Words & illustrations by Andrew Emmerson
This is an 'entry level' guide to the subject, with links to resources on other websites.
Clicks and buzzes
The first British clock
Two coloured photos of
TIM taken from cigarette cards of the 1930s.
- the first
speaking clock mechanism, which used photographic storage in revolving glass
- a technician
adjusts the amplifiers of the first speaking
Here is a 'popular' description of TIM, taken from Practical Mechanics magazine, May 1938 (page 425)
A brief description of TIM the G.P.O. Clock, which has answered over 20,000,000 calls since its installation just over a year ago.By William G. Pike - Talking Clocks are not new inventions, for clocks of this nature have been in use for a considerable time in Europe, Asia and elsewhere. There is nothing, however, quite like TIM, the wonder instrument of the Post Office. The sounds which come from this clock are recorded on glass discs, reproduction is remarkably clear and the discs are practically everlasting. Eighteen months' severe testing in the Post Office research station has resulted in the clock giving an extremely accurate performance. It is only possible, at present, to hear this clock in the London district, but it is hoped to extend the service to other large towns in the near future. Proof of the popularity of this clock is shown by the fact that over 20,000,000 calls have been made since its installation a little more than a year ago. The public's appreciation of accurate time is evident, for 37,000 people asked the time between 8 a.m. and zero hour on the last Armistice Day.
Upon dialling the letters TIM a subscriber is connected with the clock and hears a voice repeating the time. The announcement is phrased as follows: "At the third stroke it will be ten, twenty-five and thirty seconds precisely" (or whatever time it is) followed by pip ... pip ... pip. The period of listening lasts from 1.5 minutes to 3 minutes, after which the call is automatically cut off.
Of the four discs, two share the minutes, each having thirty sound tracks. The other two discs are used for the hours and seconds. The hour disc has twelve tracks and the seconds disc six tracks. The various words of the sentences are also recorded on the various discs, so that when an announcement is made all the discs come into use.

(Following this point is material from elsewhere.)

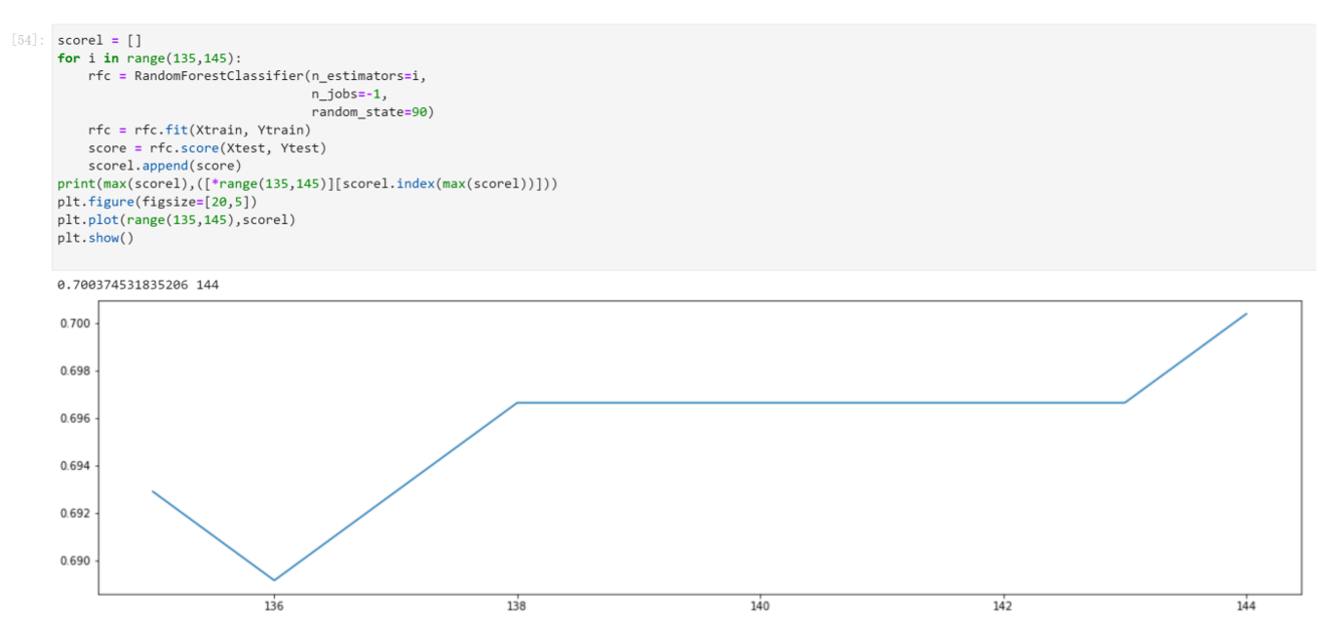Viewport: 1322px width, 622px height.
Task: Click the plotted line's lowest point
Action: pos(274,580)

The light rays are obtained from small electric lamps and a number of lenses. Each disc has its own lamp and set of lenses, usually referred to as the "scanners." The "scanners" are mounted on carriers which move in and out of the discs in order that the ray falls on the appropriate track. Movement of the "scanners" is governed by cams mounted on the carrier shaft. The cams work in conjunction with three ratchet wheels, one each for the hours, the minutes and the seconds, the ratchet mechanism being operated by trip magnets.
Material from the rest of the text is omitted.